Kreistor wrote:Maybe. But you also have to consider that Balder is on record stating that he wasn't sure if Book 2 was going to happen, due to the relatively low popularity of Erfworld. The Portal had two possible conclusions:
1) Stay in Erfworld and do Book 2
2) Leave Erfworld for the real world and end the story.
That let Rob leave the decision until the end of Book 1, and obviously he chose "1". Personally, I do not read much into Parson's character from that event, because it was a plot driven necessity that gave the author freedom to end or conclude the story. As such, it shouldn't be overused as evidence of someone's character.
Though all may be as you say in real life, we're reading a story. Let the story stand.
Be it Balzac or Gidget or General Hospital: It won't matter down the ages why the author's choices were made. The end product will be. If it fails to stand as a good plot in and of itself, well that's the way it goes. But it never helps to analyze the reasons for a serial's directions....
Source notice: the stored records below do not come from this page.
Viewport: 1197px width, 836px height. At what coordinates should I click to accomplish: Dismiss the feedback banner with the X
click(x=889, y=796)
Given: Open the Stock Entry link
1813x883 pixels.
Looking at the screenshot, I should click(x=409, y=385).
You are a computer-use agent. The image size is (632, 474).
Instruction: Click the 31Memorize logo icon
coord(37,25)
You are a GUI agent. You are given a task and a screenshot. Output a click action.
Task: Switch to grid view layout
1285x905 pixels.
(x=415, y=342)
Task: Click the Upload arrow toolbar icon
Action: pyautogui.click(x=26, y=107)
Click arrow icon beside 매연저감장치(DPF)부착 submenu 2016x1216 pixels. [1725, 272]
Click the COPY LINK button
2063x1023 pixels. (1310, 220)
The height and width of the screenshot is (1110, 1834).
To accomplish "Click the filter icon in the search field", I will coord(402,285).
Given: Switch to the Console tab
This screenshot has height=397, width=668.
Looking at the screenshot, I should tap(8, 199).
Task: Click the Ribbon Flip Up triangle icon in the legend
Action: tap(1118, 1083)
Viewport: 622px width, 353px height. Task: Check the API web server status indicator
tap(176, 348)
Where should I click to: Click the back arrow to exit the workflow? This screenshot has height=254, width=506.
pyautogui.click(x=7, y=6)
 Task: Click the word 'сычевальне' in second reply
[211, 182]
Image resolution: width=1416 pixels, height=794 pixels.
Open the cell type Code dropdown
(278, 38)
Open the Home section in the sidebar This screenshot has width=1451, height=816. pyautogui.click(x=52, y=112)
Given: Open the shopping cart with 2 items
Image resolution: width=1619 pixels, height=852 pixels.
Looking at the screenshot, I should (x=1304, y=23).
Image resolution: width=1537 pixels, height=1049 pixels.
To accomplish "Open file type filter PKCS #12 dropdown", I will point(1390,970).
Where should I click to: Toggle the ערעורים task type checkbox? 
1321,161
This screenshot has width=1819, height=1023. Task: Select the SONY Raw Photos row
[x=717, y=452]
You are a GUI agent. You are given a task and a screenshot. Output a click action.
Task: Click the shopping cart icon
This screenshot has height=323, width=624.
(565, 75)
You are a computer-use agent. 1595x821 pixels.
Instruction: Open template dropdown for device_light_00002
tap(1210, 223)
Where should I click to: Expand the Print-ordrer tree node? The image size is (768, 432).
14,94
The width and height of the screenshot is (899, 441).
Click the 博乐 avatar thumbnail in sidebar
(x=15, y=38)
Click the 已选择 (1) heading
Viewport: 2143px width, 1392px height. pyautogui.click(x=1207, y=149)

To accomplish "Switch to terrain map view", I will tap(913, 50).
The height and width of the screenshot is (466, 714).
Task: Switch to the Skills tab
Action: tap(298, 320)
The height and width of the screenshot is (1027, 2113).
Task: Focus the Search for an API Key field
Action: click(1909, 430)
Well, I just realized I was making the mistake I thought Kreistor was making. Assuming the stories I knew came down to me "untarnish'd" by public commentary. They may well not have. Maybe General Hospital regularly drew inspiration from its fans. Maybe Balzac, the inventor of the soap opera himself, constantly sought input on where his story should go. Maybe Rob benefits from these discussions, occasionally.
Still, it seems to me wrong to make logical arguments based on facts about the writing of the story itself. It risks, I dunno, perversion, in its most literal sense.
Why should we consider the story in any other light than how it's presented to us?